### Document source

Monsieur et Madame C... concluent également à l'infirmation du jugement déféré, sollicitent le rejet des condamnations formées à leur encontre, le versement de la somme de 33.219,85 euros à titre de dommages et intérêts et la compensation entre les sommes respectivement dues par les parties. A titre subsidiaire ils réclament les plus larges délais de paiement et sollicitent en tout état de cause versement de la somme de 3.000 euros sur le fondement des dispositions de l'article 700 du code de procédure civile.

######
### Listing

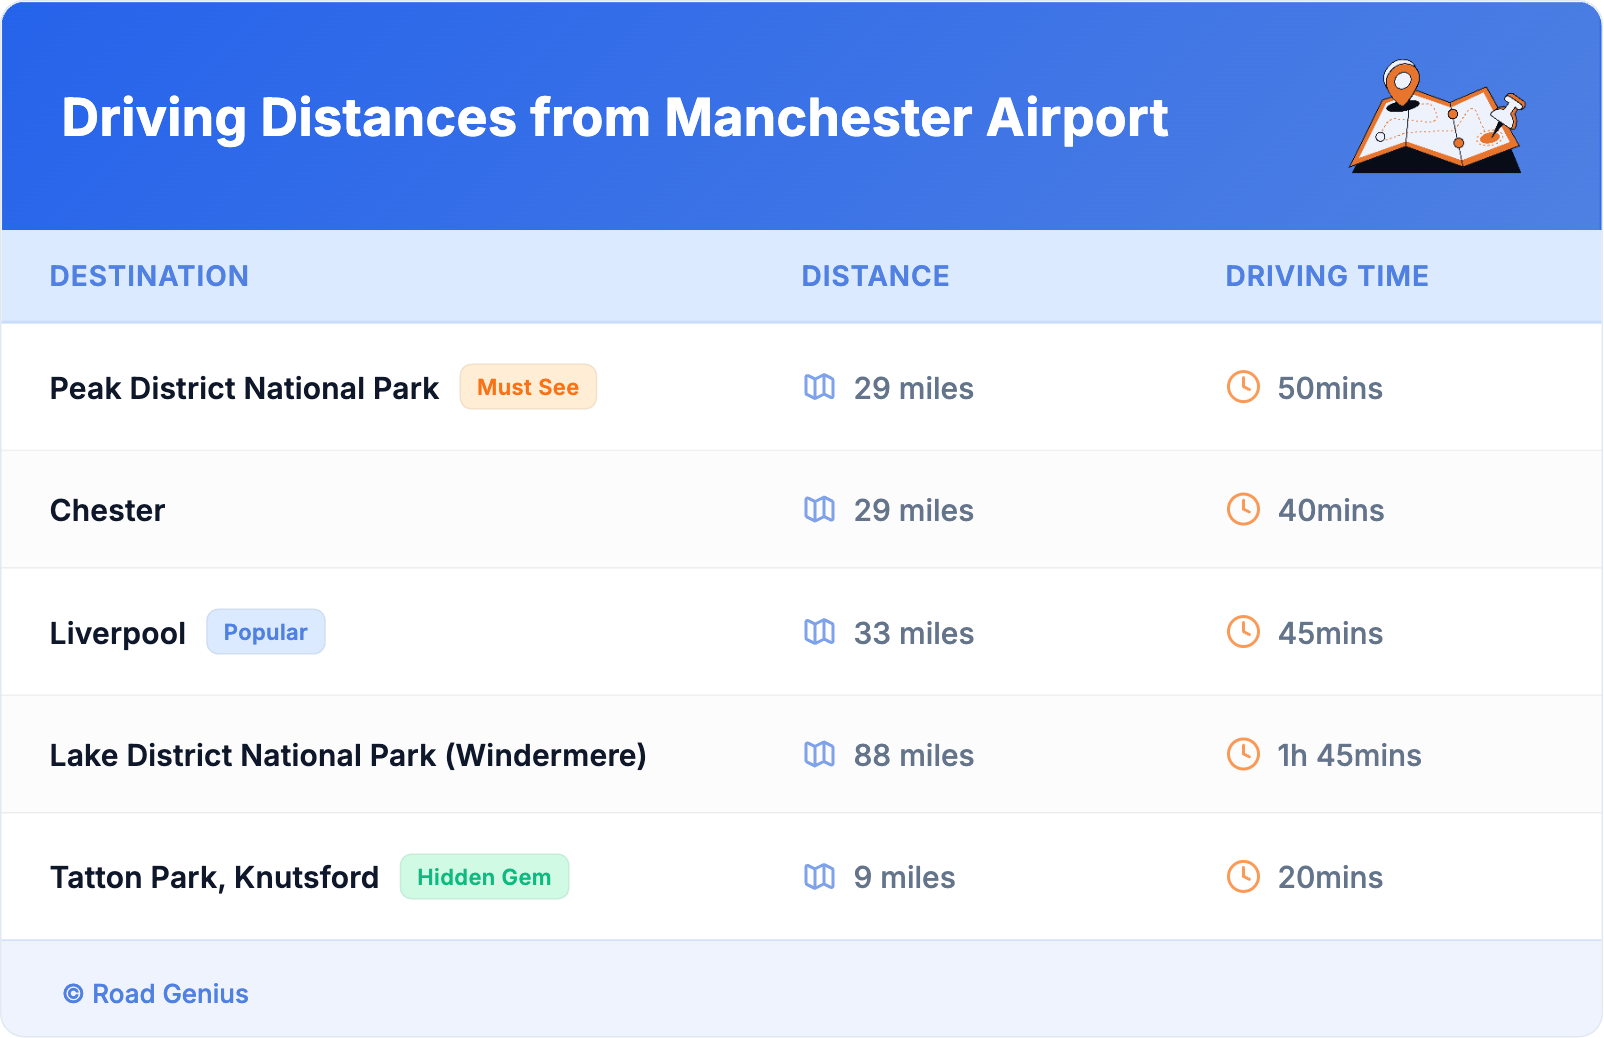Click the Driving Time column header
The width and height of the screenshot is (1604, 1038).
[x=1326, y=276]
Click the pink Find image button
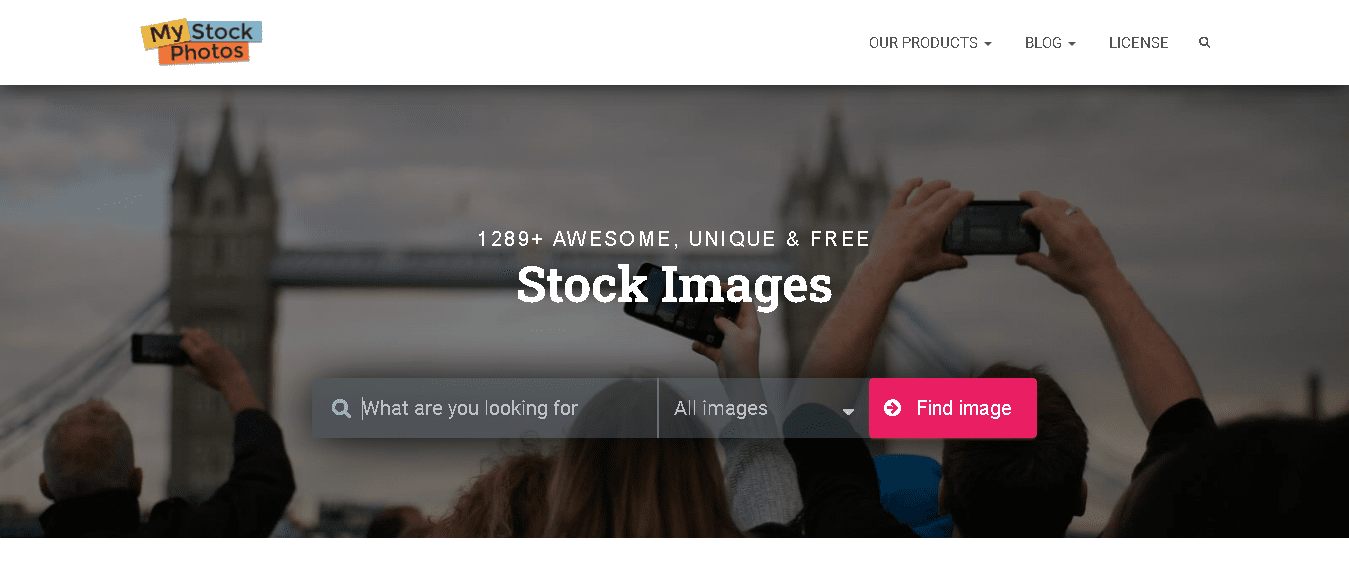Viewport: 1349px width, 569px height. [953, 408]
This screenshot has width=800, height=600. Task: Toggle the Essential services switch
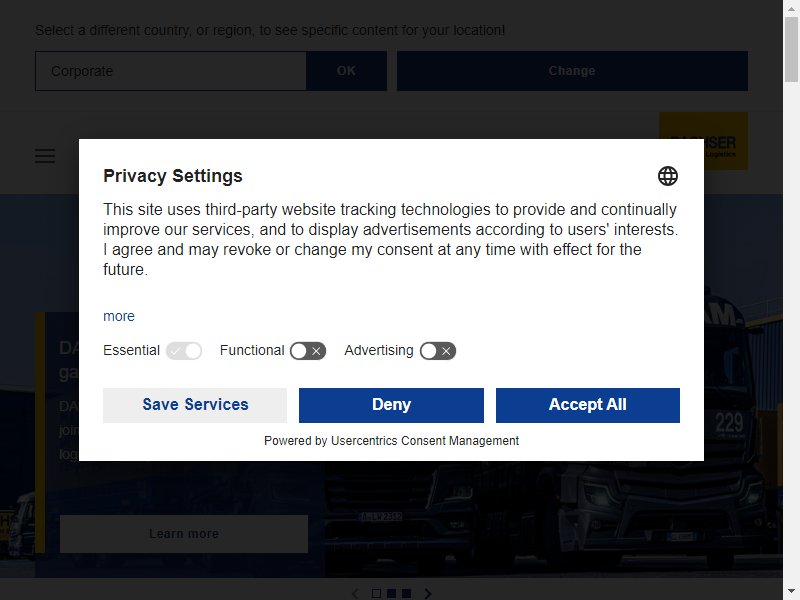click(x=184, y=351)
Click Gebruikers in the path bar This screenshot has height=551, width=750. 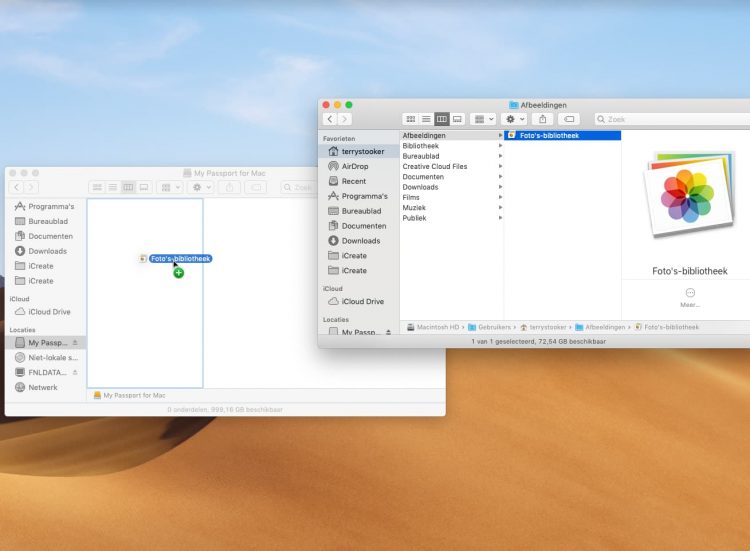point(493,327)
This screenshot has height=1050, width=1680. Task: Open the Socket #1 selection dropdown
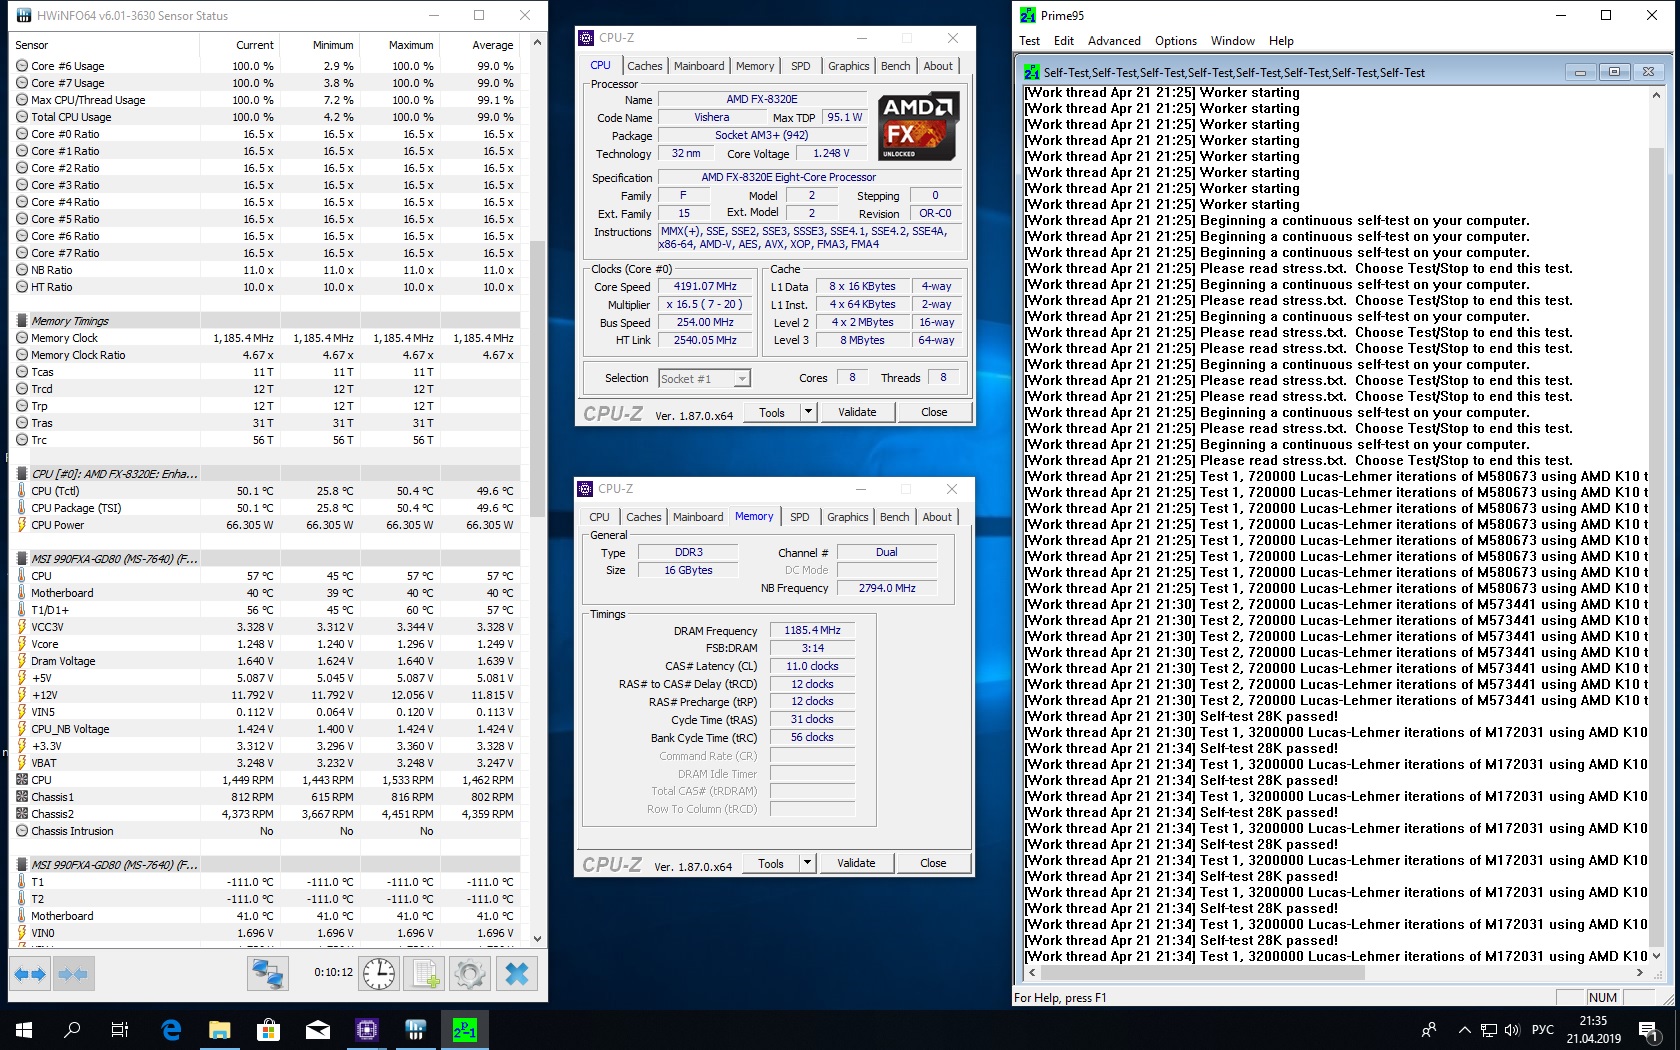705,379
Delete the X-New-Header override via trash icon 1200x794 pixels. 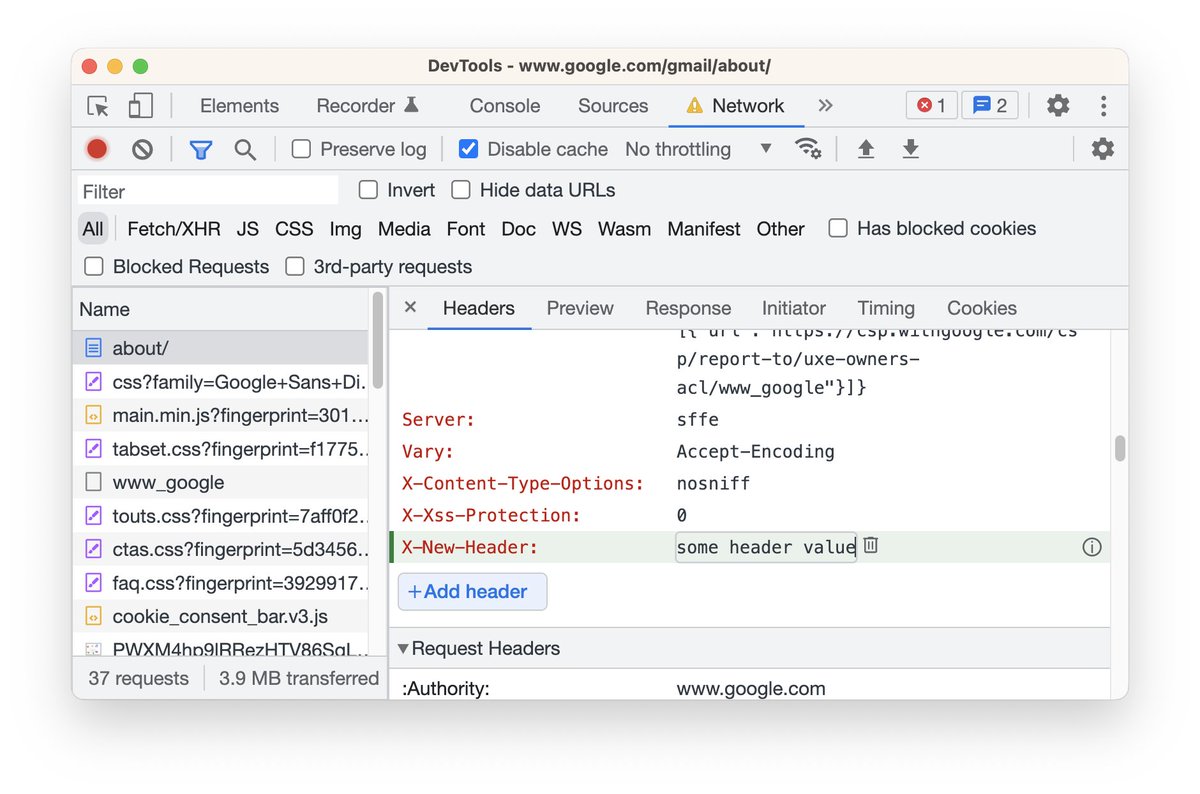[x=869, y=547]
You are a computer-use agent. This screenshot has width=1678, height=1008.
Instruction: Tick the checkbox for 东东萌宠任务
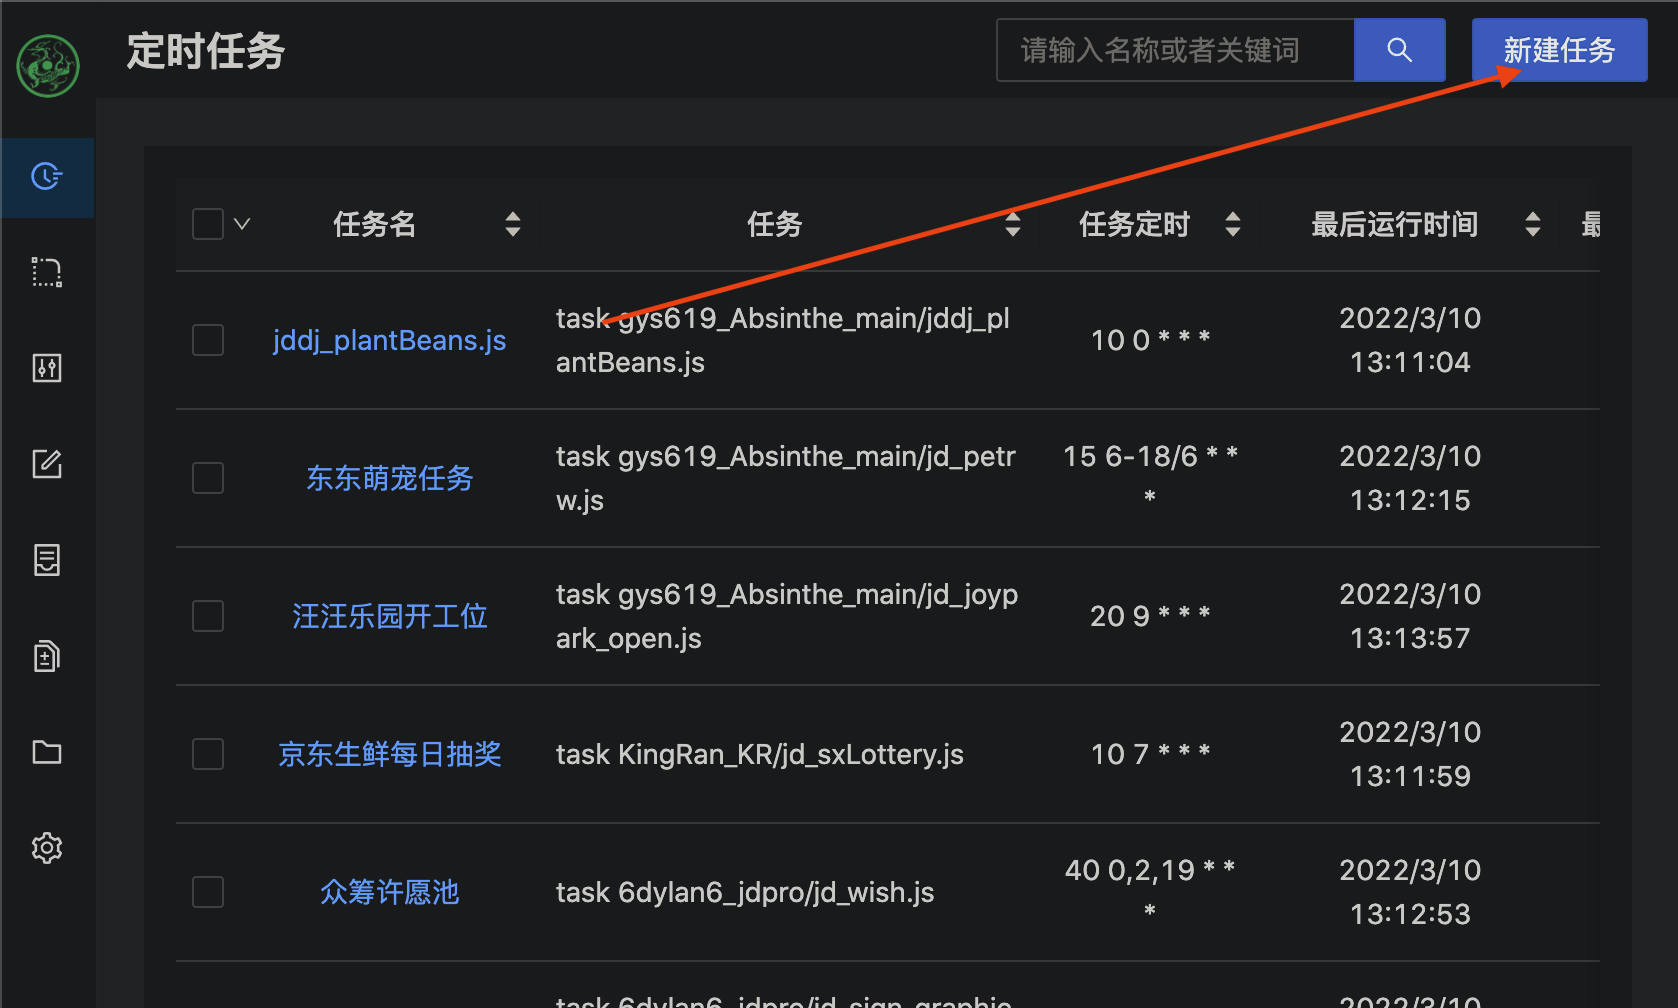coord(207,478)
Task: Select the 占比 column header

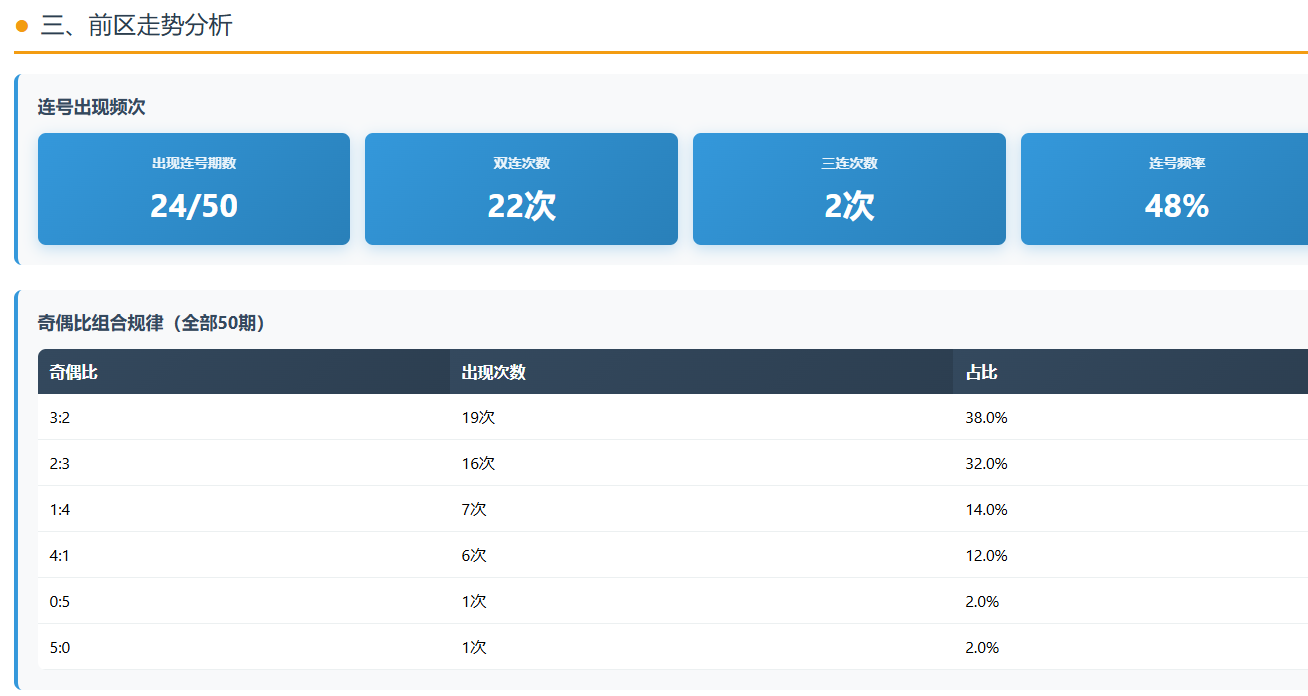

######

* _Objectifs_:
• A. D'après le document source, quelle somme Monsieur et Madame C... réclament-ils à titre de dommages et intérêts ?
• B. Indiquez si chacune des affirmations suivantes est conforme au document source, en répondant par oui ou par non et en citant à l'identique les mots qui permettent de trancher : (i) Monsieur et Madame C... demandent la confirmation du jugement déféré. (ii) À titre subsidiaire, ils réclament des délais de paiement. (iii) Ils sollicitent 3.000 euros sur le fondement de l'article 700 du code de procédure civile.
• C. Restituez à l'identique le passage du document source allant de "Monsieur et Madame" jusqu'à "de procédure civile." inclus.

* _Résultats_:
• A. 33.219,85 euros.

• B.
(i) Non : « concluent également à l'infirmation du jugement déféré ».
(ii) Oui : « A titre subsidiaire ils réclament les plus larges délais de paiement ».
(iii) Oui : « sollicitent en tout état de cause versement de la somme de 3.000 euros sur le fondement des dispositions de l'article 700 du code de procédure civile ».

• C.
Monsieur et Madame C... concluent également à l'infirmation du jugement déféré, sollicitent le rejet des condamnations formées à leur encontre, le versement de la somme de 33.219,85 euros à titre de dommages et intérêts et la compensation entre les sommes respectivement dues par les parties. A titre subsidiaire ils réclament les plus larges délais de paiement et sollicitent en tout état de cause versement de la somme de 3.000 euros sur le fondement des dispositions de l'article 700 du code de procédure civile.